Jan 222013

Posted by greydogg, 99GetSmart


By Ian Cobain, Alternet

An excerpt from the new book, ‘Cruel Britannia: A Secret History of Torture.’


Two days after the 9/11 attacks, during a meeting of Bush’s closest advisers, Cofer Black declared the country’s enemies must be left with ‘flies walking across their eyeballs’. It was an image of death so striking that Black became known among the President’s inner circle as ‘the flies on the eyeballs guy’. Unlike its allies – the UK, France, Spain and Israel – the US had little experience of serious terrorist attacks on its own territory, nor any understanding of the need for a patient response. Bush was impressed by Black. Colin Powell, the Secretary of State, could see that the President wanted to kill somebody. The problem, as successive attorneys general had warned one president after another, was that they did not enjoy unfettered powers of life and death over the nation’s enemies. The CIA had been banned from carrying out assassinations since 1976.

The President turned to his Department of Defense and found that it had no cogent, off-the-shelf plan for responding to an attack of this nature on the United States. The CIA, on the other hand, did have something in its arsenal: it had the rendition program.

Since 1987, the CIA had been quietly apprehending terrorists and ‘rendering’ them to the US for prosecution, without any regard for lawful extradition processes. In 1995, President Bill Clinton – apparently with the full encouragement of his vice-president, Al Gore – agreed that a number of terrorists could be taken to a third country, including countries known to use torture, a process that would come to be known as extraordinary rendition.

Mike Scheuer, the CIA officer who started that programme, faced few objections from Clinton’s national security advisers when he began taking prisoners to Egypt, where they could be interrogated under torture. ‘They just didn’t want to know what we were doing,’ he says.

Before 9/11, however, there were limits.
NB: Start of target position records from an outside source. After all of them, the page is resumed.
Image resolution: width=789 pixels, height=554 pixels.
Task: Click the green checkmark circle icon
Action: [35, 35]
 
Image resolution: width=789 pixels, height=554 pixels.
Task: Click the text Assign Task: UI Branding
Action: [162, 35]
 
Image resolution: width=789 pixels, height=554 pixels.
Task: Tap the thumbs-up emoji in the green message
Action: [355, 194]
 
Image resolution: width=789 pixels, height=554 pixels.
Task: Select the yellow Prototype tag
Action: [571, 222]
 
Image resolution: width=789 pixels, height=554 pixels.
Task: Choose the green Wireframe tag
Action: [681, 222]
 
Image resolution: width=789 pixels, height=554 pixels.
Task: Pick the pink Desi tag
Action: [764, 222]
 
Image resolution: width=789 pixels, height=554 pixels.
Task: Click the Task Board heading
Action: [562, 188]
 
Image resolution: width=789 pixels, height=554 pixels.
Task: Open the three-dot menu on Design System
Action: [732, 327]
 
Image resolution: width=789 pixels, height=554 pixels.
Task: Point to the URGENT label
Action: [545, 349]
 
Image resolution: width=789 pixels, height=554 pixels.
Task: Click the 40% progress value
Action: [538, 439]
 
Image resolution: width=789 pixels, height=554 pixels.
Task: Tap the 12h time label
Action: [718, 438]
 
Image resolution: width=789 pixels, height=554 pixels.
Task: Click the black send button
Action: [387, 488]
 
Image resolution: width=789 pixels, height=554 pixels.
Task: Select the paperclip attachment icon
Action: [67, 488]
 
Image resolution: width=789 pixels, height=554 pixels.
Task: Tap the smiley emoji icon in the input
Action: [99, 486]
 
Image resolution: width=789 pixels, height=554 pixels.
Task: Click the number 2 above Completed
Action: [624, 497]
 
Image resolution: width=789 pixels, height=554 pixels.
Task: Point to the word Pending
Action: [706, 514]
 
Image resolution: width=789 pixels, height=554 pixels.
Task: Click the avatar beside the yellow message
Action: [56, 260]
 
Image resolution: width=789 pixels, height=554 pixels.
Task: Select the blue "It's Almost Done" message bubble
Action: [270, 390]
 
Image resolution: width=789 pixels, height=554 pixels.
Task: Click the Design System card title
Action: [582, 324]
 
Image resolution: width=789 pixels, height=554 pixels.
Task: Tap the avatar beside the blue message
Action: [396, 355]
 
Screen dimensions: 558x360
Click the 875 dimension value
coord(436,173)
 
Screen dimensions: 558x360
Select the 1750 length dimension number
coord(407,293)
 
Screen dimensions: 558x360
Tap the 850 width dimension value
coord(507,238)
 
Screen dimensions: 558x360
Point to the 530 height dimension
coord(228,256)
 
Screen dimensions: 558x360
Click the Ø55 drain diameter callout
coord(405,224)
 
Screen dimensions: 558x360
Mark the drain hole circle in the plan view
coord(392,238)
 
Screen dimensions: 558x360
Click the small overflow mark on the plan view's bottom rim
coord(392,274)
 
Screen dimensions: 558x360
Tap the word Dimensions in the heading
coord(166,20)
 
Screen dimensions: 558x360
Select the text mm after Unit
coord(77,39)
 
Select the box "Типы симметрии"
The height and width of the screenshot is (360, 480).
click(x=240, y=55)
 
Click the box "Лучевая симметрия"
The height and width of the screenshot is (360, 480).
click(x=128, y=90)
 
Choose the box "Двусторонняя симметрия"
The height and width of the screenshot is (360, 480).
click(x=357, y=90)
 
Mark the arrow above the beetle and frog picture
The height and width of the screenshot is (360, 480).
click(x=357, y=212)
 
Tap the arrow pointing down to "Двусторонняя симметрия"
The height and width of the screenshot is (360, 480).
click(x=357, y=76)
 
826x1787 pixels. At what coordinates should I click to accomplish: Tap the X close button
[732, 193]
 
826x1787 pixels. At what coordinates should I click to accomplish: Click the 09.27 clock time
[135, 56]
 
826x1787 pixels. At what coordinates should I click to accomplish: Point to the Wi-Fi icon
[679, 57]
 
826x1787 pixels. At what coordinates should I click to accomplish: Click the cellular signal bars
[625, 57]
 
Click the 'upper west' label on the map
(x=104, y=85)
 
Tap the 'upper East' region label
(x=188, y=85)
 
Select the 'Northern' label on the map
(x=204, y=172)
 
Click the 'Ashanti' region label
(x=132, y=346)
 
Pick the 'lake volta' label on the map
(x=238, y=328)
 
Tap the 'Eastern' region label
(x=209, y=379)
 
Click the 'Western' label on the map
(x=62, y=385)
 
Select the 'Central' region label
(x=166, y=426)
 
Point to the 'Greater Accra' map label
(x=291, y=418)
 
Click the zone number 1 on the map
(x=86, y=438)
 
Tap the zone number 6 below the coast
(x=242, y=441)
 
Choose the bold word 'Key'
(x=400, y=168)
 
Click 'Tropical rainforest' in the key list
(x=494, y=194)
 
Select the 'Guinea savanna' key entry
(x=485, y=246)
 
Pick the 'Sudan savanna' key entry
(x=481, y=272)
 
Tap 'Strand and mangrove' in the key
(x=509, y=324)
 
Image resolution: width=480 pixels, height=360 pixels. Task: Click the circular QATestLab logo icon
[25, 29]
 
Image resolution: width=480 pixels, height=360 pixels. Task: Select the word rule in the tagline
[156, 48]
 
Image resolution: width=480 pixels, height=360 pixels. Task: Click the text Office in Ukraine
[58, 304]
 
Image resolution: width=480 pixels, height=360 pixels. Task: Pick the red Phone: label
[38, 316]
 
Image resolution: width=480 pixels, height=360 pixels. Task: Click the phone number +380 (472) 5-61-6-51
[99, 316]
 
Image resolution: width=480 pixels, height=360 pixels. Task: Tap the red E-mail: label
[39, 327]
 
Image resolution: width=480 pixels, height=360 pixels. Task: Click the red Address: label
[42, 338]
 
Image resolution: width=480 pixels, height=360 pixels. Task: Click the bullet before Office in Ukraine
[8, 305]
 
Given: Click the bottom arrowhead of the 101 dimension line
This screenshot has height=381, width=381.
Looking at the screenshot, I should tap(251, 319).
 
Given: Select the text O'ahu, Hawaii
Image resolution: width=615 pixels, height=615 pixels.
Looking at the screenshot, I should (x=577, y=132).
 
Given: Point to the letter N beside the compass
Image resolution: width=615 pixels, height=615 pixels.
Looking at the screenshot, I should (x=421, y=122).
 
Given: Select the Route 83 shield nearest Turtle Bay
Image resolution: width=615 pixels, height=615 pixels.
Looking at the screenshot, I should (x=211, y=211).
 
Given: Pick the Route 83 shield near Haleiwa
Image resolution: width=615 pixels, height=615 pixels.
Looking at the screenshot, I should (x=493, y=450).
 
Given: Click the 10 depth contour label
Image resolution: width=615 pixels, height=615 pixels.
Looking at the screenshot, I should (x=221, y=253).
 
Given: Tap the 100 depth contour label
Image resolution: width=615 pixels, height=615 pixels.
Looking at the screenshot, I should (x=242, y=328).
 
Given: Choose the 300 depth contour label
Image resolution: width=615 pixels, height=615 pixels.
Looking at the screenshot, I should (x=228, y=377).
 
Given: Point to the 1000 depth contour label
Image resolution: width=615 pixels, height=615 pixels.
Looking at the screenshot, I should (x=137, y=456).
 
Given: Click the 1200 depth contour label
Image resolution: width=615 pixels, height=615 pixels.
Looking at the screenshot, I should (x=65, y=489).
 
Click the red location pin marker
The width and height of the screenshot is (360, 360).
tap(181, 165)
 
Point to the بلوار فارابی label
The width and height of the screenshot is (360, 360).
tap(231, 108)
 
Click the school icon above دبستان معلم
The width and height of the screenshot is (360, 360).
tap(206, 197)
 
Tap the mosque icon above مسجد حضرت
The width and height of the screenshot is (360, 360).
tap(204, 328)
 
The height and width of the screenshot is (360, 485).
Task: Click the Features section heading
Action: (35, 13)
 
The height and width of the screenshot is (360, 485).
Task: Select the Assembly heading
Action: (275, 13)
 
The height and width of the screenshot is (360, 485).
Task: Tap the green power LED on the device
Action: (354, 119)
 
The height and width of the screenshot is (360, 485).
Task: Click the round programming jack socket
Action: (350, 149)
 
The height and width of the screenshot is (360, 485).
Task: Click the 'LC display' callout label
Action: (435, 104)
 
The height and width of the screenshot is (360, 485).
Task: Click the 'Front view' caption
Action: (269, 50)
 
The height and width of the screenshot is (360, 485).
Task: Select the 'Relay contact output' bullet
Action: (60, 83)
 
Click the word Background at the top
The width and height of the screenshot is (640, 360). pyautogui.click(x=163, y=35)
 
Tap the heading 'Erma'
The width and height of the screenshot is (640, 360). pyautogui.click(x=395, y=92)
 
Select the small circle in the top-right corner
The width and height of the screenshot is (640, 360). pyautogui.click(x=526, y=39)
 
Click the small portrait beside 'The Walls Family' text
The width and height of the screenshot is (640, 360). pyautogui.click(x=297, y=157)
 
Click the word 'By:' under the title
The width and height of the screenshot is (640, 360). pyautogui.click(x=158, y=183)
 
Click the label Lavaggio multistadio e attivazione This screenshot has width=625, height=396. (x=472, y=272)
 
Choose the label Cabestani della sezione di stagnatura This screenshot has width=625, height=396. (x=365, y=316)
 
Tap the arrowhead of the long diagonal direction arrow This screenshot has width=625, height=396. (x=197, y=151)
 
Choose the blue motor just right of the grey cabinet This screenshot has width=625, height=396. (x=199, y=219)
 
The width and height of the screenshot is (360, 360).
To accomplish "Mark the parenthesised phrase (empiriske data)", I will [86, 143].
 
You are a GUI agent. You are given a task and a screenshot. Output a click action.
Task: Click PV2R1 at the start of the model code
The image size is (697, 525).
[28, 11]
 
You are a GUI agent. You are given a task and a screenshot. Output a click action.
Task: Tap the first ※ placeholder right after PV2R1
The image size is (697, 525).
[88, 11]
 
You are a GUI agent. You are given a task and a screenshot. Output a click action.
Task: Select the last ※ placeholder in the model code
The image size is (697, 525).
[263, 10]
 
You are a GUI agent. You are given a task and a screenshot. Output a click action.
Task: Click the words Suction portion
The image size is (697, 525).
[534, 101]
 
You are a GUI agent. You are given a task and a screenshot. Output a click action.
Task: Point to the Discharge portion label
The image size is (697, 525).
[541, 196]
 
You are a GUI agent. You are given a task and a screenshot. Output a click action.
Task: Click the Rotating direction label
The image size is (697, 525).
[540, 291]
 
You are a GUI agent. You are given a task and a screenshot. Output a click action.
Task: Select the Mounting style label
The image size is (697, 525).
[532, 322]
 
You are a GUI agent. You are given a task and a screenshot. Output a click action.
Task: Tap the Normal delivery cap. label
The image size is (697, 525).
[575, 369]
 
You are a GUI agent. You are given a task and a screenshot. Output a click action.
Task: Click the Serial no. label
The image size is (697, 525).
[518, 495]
In 1998, for example, the CIA had drawn up a plan to kidnap Osama bin Laden in Afghanistan and take him to Egypt. A shipping container was installed inside a Hercules aircraft and inside that was bolted a dentist’s chair fitted with restraints. The CIA were all ready to go when, at the last moment, the FBI persuaded Clinton’s attorney general, Janet Reno, that bin Laden’s inevitable death at the hands of the Egyptians would be an act of murder and that US officials would be responsible. Reno vetoed the plan.

By 13 September, with a still-unknown number of Americans dead and the President wanting action, all such legal squeamishness had vanished. President Bush and Dick Cheney both believed al-Qaida had succeeded because government lawyers had been expecting the CIA to do its job with one hand tied behind its back. Bush said as much to his attorney general, John Ashcroft, when he warned him: ‘Don’t ever let this happen again.’ So when the head of the FBI, Robert Mueller, went to brief the President a few days after 9/11 and began to talk of the need to gather evidence for future prosecutions, he was promptly silenced by Ashcroft. Prosecutions were beside the point, Ashcroft said. All that mattered was stopping another attack.[…]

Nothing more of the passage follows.